If this is true, the story is major league Washington scandal. You know the rules: revealation of the cover-up is always more damaging than the original issue would have been.

Beyond the implications of the story itself, Calpundit's article is worth your time for his walk through the supporting research required in covering it.

Unlike the basic National Guard story, which has been fuelled largely by odd discrepencies in the documentary evidence, there is no documentary evidence regarding Burkett's story. We just have his word for it, and needless to say, all the people he has accused of cleaning up Bush's records vigorously deny it.

To judge the truth of Burkett's story, then, all we can do is ask certain questions: Is Burkett's story internally consistent? Has it stayed consistent over time? Do other people corroborate it? Does Burkett have a track record of telling the truth? Does he have any axes to grind?

The short answer is that I think Burkett is probably telling the truth. The long answer is -- well, long.

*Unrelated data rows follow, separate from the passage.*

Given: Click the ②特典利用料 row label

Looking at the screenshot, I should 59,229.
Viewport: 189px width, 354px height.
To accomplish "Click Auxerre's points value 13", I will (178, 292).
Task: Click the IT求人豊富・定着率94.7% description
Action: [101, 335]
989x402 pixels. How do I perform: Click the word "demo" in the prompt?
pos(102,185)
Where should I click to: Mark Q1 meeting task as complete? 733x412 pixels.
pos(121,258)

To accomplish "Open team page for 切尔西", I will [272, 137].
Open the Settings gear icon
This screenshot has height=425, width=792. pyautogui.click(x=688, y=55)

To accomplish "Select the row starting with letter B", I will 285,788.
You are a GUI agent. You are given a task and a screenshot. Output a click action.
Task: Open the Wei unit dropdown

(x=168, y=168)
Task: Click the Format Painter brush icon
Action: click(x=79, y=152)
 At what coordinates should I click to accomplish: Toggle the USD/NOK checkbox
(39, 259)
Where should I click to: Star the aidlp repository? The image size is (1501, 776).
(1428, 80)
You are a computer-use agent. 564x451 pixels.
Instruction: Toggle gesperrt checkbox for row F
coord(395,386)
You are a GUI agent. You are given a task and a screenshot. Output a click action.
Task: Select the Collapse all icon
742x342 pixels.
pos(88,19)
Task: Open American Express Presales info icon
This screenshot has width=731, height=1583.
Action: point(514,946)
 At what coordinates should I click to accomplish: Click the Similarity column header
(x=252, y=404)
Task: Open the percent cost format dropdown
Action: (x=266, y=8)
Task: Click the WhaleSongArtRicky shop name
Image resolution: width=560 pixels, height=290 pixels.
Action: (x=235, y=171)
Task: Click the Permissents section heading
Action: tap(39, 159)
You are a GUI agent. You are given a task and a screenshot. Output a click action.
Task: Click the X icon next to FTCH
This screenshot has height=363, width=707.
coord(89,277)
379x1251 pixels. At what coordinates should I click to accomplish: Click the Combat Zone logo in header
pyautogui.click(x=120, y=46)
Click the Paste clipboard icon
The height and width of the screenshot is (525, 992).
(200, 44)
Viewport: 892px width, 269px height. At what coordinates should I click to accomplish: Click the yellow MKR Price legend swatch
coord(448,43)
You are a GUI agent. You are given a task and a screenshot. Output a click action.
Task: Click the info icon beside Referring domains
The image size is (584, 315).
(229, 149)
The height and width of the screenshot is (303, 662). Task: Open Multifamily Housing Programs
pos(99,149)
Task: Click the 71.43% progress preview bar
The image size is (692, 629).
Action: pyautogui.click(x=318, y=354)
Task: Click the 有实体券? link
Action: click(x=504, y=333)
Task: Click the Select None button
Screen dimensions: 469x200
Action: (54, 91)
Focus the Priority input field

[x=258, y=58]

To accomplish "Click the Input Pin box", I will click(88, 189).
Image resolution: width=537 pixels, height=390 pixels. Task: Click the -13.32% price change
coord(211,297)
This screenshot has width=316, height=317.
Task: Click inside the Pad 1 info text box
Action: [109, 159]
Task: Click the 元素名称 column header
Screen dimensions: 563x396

Calpundit gives us the long answer, answering each of the questions he asked in turn, explaining why he thinks Burkett is credible but making clear what room there is for doubt. It's good journalism.
It's an example of the kind of forensic journalism practiced routinely by mainstream reporters. I see a little more mockery of journalists than I'd like in the blogosphere, and I think a lot of it is because too many people don't realize how much reporting and how much judgment are behind the small snippets of writing that end up on newsprint or on the air.
That's one of the nice things about blogs: if I feel like spending a lot of time on a single topic I can do it, and if I feel like posting all the detailed background information I can do that too. I hope you found it an interesting exercise.

This post also points to something important about how things work in American journalism now. I think that the Bush administration is hoping to dodge the bullet on the whole Guard duty story (as well as other potential scandals like the Valerie Plame story) by counting on scandal fatigue from the Clinton years. Journalists were taken for a ride in the '90s by the not-so-vast right-wing conspiracy, spilled a lot of ink -- and burned a lot of credibillity -- covering countless ''scandals'' with no substance. My favourite example is Whitewater, a corruption ''scandal'' in which the Clintons actually lost money. David Brock's strange memoir Blinded by the Right is most interesting for its description, from the inside, of how sloppy journalistic practices prevailed within the right's smear machine.

After following these stories for years, mainstream journalists have learned the wrong lesson, and now easily dismiss potential scandals. Calpundit demonstrates what they should have done during the Clinton era, and what they should do now.